DATA RECORDS >>
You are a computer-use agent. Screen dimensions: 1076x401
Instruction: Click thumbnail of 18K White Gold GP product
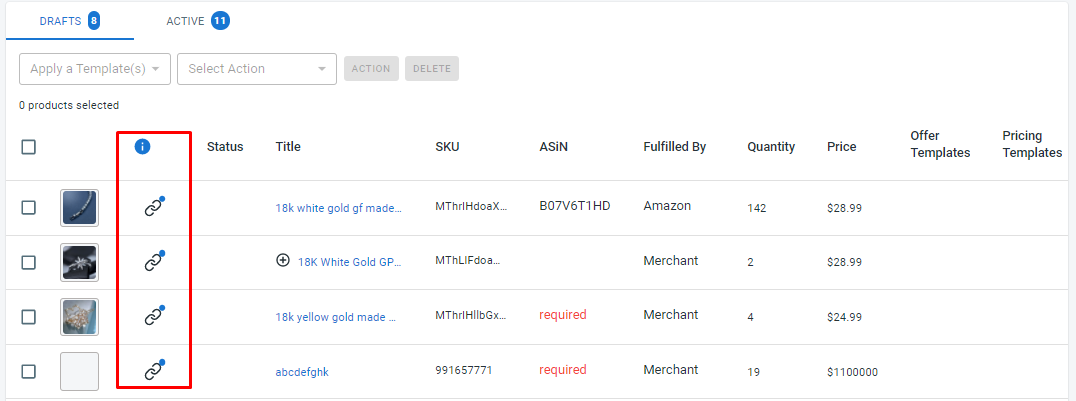point(80,262)
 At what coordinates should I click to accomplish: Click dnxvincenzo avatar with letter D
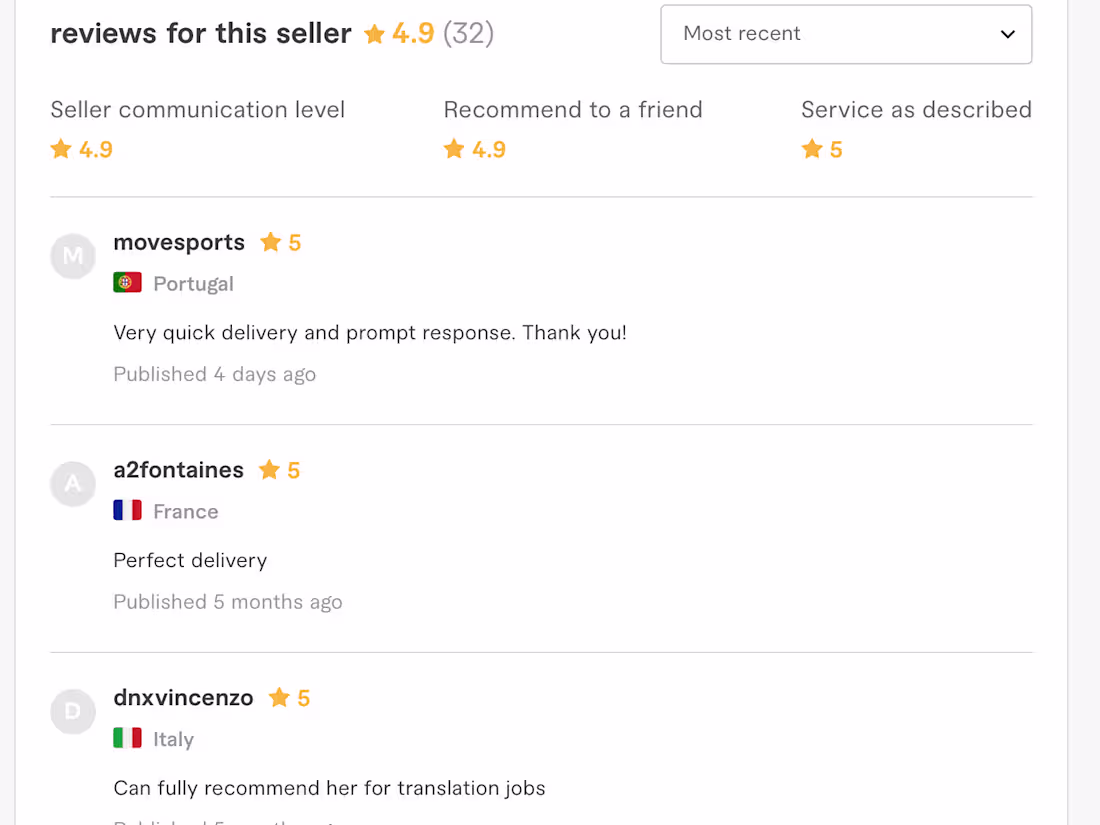tap(73, 713)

EXERCISE INSTRUCTIONS >>
Word for word, restate the lines from the line containing "At what coordinates" through the end of the data, including the first and last of them. Pictures stay out.

RESPONSE TO THIS EXERCISE >>
 At what coordinates should I click to accomplish: Click dnxvincenzo avatar with letter D
tap(73, 713)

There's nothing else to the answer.